It's beginning to look a lot like Christmas! With decorations popping up and cooler temperatures, the season is definitely upon us.
While you prepare for the holiday, with last minute shopping, finding the right tree and coordinating with family and friends, billions of others around the world will also be prepping for the season. Find out some interesting Christmas facts and how other nations around the world celebrate the season.
Home to 18 recognized religious groups, including several major Christian sects, Lebanon actually marks Christmas twice each year. Maronites, Protestants and Catholics celebrate the holiday on Dec. 25, as in the U.S. However, Lebanese Orthodox and much of the country's sizable Armenian population mark the day according to the Gregorian calendar, meaning the day is celebrated on Jan. 6. Both dates are official holidays in the country.

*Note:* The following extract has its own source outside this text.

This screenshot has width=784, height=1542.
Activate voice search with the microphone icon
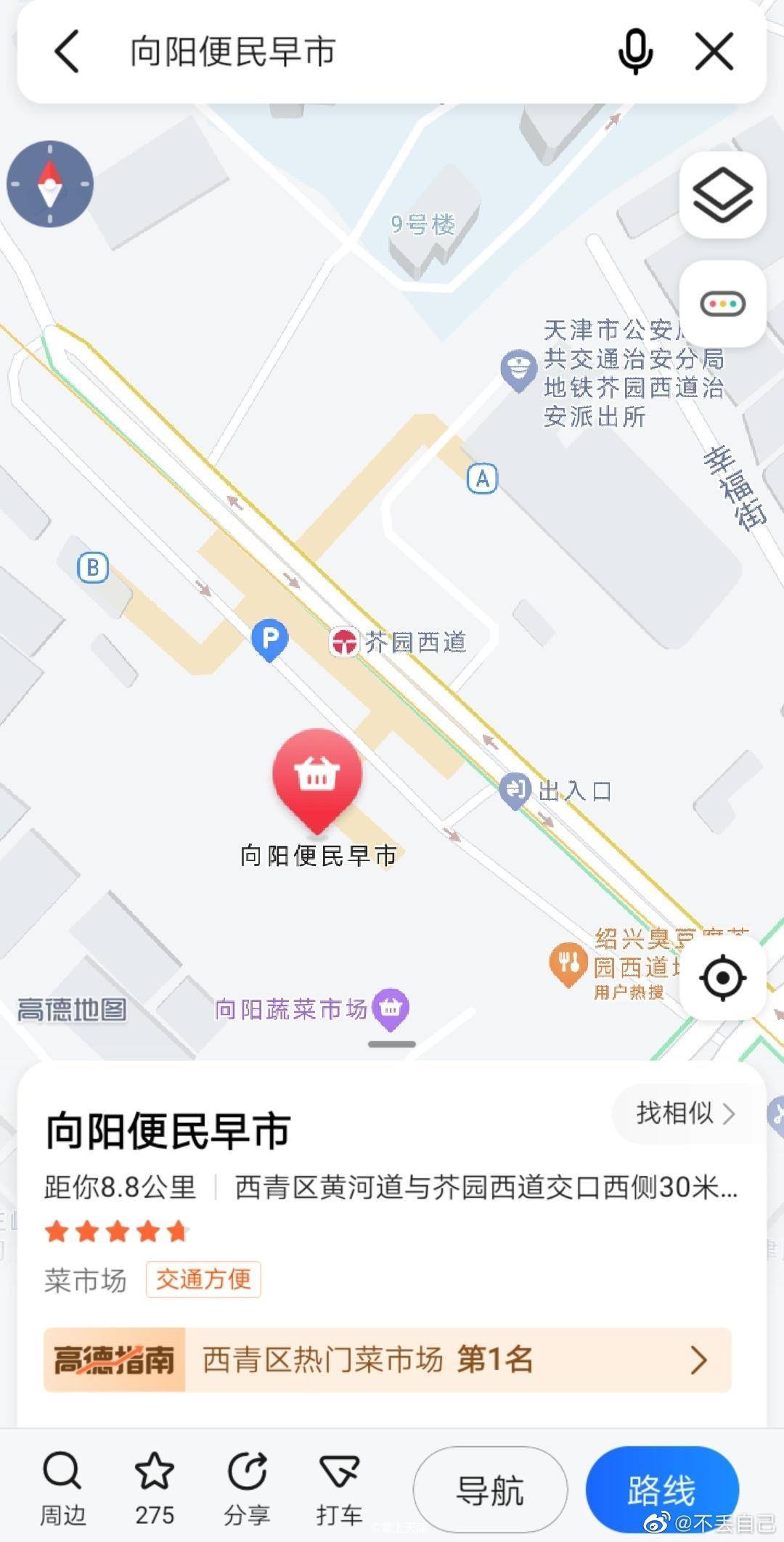tap(635, 51)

While the country also has a large Muslim population, the entire country lights up for the holiday. Beirut, the capital, annually features a prominent Christmas tree in the city center, next to a large mosque and cathedral, which stand side by side. Colorful lights illuminate neighborhoods throughout the country, and Christians and many Muslims mark the holiday by spending time with their families.
While it may be normal for Christians around the world to attend church on Christmas Day, residents of Caracas have decided to add a special twist. Each Christmas Eve, Venezuelans in the capital head to church ... on roller skates. Streets are shut down, just to make way for the mass of roller skaters making their way through the city.
Throughout the country, Venezuelans begin celebrating on Dec. 16, with special programs and church services happening each day until Christmas Day.
Each year, on the Saturday before Christmas Eve, the city of San Fernando hosts The Giant Lantern Festival (Ligligan Parul Sampernandu). The festival has led to the city being dubbed the "Christmas Capital of the Philippines." Visitors from throughout the country and around the world come to take part in the festivities. As it's also a fierce competition, 11 barangays (villages) work tirelessly to build the most elaborate lanterns, attempting to outdo their neighbors.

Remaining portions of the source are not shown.